▸ SUPPLIED DATA
###

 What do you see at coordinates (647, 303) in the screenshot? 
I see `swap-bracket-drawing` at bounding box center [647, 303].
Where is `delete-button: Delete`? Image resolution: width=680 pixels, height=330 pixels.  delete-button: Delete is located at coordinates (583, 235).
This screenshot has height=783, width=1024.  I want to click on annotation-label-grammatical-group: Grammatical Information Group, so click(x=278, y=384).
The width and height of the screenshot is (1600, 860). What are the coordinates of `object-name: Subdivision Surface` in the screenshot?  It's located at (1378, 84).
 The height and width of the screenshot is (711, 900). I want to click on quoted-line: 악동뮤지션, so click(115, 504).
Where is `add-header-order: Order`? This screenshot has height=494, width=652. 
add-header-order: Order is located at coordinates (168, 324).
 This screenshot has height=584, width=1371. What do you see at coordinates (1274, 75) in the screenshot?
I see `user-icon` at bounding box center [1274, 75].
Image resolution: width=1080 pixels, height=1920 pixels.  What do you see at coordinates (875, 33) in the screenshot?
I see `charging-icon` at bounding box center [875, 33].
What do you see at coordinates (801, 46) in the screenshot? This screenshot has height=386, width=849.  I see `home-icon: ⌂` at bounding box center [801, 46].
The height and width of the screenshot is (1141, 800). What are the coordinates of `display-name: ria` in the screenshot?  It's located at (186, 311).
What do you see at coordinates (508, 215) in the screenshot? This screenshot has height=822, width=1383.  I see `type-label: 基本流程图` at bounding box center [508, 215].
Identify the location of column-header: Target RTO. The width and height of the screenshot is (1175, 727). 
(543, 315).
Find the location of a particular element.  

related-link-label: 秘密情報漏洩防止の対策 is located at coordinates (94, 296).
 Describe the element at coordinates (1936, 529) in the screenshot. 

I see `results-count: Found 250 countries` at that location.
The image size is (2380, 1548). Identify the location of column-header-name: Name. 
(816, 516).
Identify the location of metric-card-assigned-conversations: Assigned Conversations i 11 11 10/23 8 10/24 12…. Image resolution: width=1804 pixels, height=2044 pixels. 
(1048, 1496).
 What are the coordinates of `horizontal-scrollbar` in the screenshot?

###

▸ PROBLEM TO SOLVE
List each line of the listing that contains the word "Identify", with case counting.

▸ FINISHED EXERCISE
Identify the location of column-header: Target RTO. The width and height of the screenshot is (1175, 727). 
The image size is (2380, 1548). Identify the location of column-header-name: Name. 
Identify the location of metric-card-assigned-conversations: Assigned Conversations i 11 11 10/23 8 10/24 12…. Image resolution: width=1804 pixels, height=2044 pixels. 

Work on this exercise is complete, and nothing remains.